The project is the latest example of Vector bridging the gap between academia and industry, a key part of Vector’s Three Year Strategic Plan. With advances in AI proliferating at an increasing rate, Vector’s Industry Innovation team engages in collaborative projects with corporate partners to deepen the understanding of cutting-edge AI techniques, accelerate their adoption, and enhance the skills of AI practitioners to help realize the societal and economic potential of AI. Past projects include work around natural language processing and dataset shift.
The CV project brought together 15 Vector researchers and 14 technical professionals from eight industry sponsors: EY, Intact, Linamar, PwC, RBC, Scotiabank, and Thales. Together they explored novel applications of computer vision methods to help sponsor companies apply the latest CV techniques to their own use cases while allowing researchers to assess how those methods worked in the real world.
Divided into three working groups, project participants designed and performed experiments using three CV approaches: anomaly and semantic segmentation, two-stream neural networks, and transfer learning. These approaches were applied in the following five use cases:
Participants explored the use of autoencoders trained on the MVTec Anomaly Detection dataset to optimize anomaly detection on the manufacturing line.
Participants applied semantic segmentation techniques to two image sources: satellite imagery and dash cam footage. Semantic segmentation techniques involve labeling each pixel in an image with a class and grouping classified pixels to identify objects.
Participants applied two-stream neural networks to dashcam footage to detect frames containing hazards, localize those hazards, and classify them by hazard type.
Participants applied semantic and instance segmentation techniques to enable real-time identification of specific anatomical regions (e.g., the common bile duct, hepatic artery, and portal vein) that are ‘no-go zones’ for surgeons performing laparoscopic cholecystectomy (the surgical removal of the gallbladder).
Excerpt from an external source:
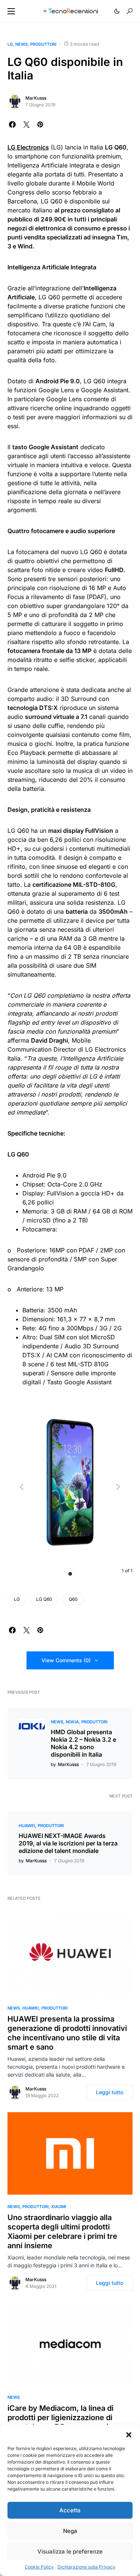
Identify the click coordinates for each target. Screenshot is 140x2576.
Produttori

Participants studied the efficacy of transfer learning for detecting and classifying actions in videos that contain few or zero annotations.
Researchers and sponsors have already seen positive results. Linamar’s work paved the path for an automated parts defect detection system, while Thales was able to work on obstacle detection that parallels work being done on their autonomous trains.
Notably, two use cases have been presented by project participants at the Location Intelligence and Knowledge Extraction 2022 Canada Conference (LIKE ME), specifically “A Comparative Study of Semantic Segmentation Models for Building Footprint Extraction Using Satellite Imagery” and “Automated Traffic Incident Detection with Two-stream Neural Networks.” The former was nominated for the “Best Paper” award. Full descriptions of the technical implementations and results of each use case are provided in the report and the project toolkit includes various datasets and useful image/video tools such as data augmentation and visualization utilities provided by the Vector AI Engineering team. The project code is provided in the Computer Vision Project Repo.